Abondance et manque  

Immeubles défoncés, corps déchiquetés, populations traumatisées… Bien sûr, on peut se contenter d’une lecture des photos au premier degré, n’y voir que la succession de séquences d’un film choc, comme l’industrie cinématographique américaine en produit sur les guerres au Proche-Orient. Mais ce serait réduire la portée d’une exposition qui se veut réflexion sur les crispations d’un pays. En témoigne la photo qui sert d’emblème à l’exposition.

Au premier plan, la piscine de l’hôtel Al-Khair (abondance en arabe). Le nom se lit sur l’auvent blanc de la terrasse ensoleillée. Des baigneurs côtoient des jeunes femmes en bikini qui bronzent sur des transats.
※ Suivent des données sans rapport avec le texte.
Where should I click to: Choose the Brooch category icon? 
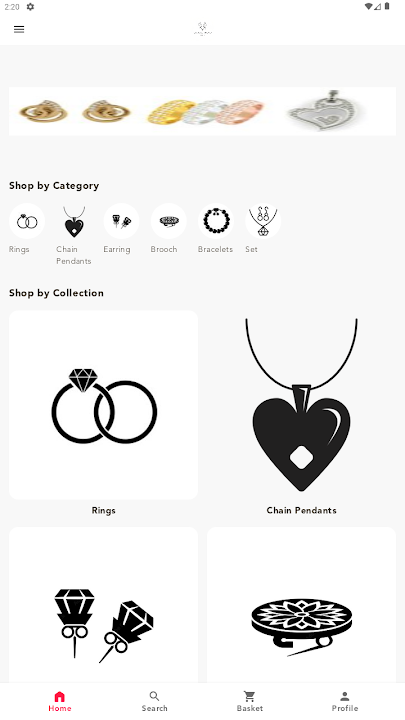pyautogui.click(x=169, y=221)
En toile de fond, un massif montagneux embrumé légèrement par ce qui semble être une nappe de brouillard.

N’était l’inscription en arabe, on se serait cru au cœur d’un paysage provençal aux couleurs hédonistes. En regardant bien la photo, on s’aperçoit que le brouillard n’est que fumée d’obus. Mais où sommes-nous? A Marmarita, petite ville chrétienne à l’Ouest de la Syrie, à quelques encablures de la mer, très loin de l’Est asphyxié par Daech qui noie les populations dans les eaux troubles de son obscurantisme criminel.

Irak

Quelque part sur une route, quelque part en Irak en septembre 2016. Face à l’absurdité, le photographe n’explique pas. Il montre.

(Matthias Bruggmann)

Qui tue qui?

En 2013-2014, Marmarita se heurte à la menace d’une horde de salafistes qui occupent les contreforts du Krak des Chevaliers, célèbre monument historique dominant la petite ville. Les salafistes ont, depuis, été chassés à la suite d’une bataille. Ce qui reste sur la photo, ce n’est pas le souvenir de la bataille mais l’image d’un pays pris dans ses contradictions tragiques: hédonisme et souffrance s’y frottent jusqu’à l’absurde. L’abondance offre un visage détendu au manque abyssal que connaît la Syrie aujourd’hui.

Dans un rire nerveux, Matthias Bruggmann avoue: «Je ne suis pas allé là-bas la fleur au fusil». Le lauréat de la deuxième édition du Prix Elysée, récompensé pour son travail sur la Syrie, a déjà documenté plusieurs conflits: Irak, Haïti, Lybie, Somalie… «La guerre, je connais dit-il, mais celle engagée en Syrie reste pour moi la plus déroutante. En 2017, il y eut un répit. J’ai alors pensé que le conflit allait s’arrêter. J’avais tout faux. A un moment donné je ne savais plus qui tue qui, qui rackette qui». Question effarante que Bruggmann pose et que l’exposition reprend à sa manière: pas de cartel sur les cimaises pour identifier et expliquer les photos. A chaque visiteur son interprétation!